The ASX is also consulting on proposed changes to the ASX Listing Rules and Operating Rules to allow for the listing of CCIVs and sub-funds.
Changes to the tax legislation will ensure that the tax treatment of CCIVs aligns with the current treatment of investment trusts managed by attribution (AMIT), providing investors with the benefits of a transfer tax (provided a sub-fund does not trip the traditional public trading trust test that applies to managed investment funds).
Was it worth the wait?
A key objective in introducing the CCIV scheme was a desire to increase the competitiveness of the Australian fund management industry by providing greater choice and an internationally recognizable fund structure. Whether that will become a reality remains to be seen, as there are still several issues to be ironed out later.

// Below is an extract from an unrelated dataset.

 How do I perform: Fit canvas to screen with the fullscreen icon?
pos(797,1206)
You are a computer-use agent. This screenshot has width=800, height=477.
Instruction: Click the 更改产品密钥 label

For example, the proposed regime has not yet clarified how, if at all, existing funds can transition to the new CCIV regime without creating unintended tax consequences. The absence of any stamp duty relief from the States and Territories will likely act as a deterrent to existing managers looking to transfer their funds into a CCIV structure. Furthermore, the tax treatment of sub-funds of a CCIV that does not meet the conditions to qualify as an AMIT may pose problems for the CCIV in terms of tax treatment parity with the managed UCITS.
Given these considerations, the suitability of the new CCIV structure for new and existing funds domiciled in Australia would need to be determined on a case-by-case basis.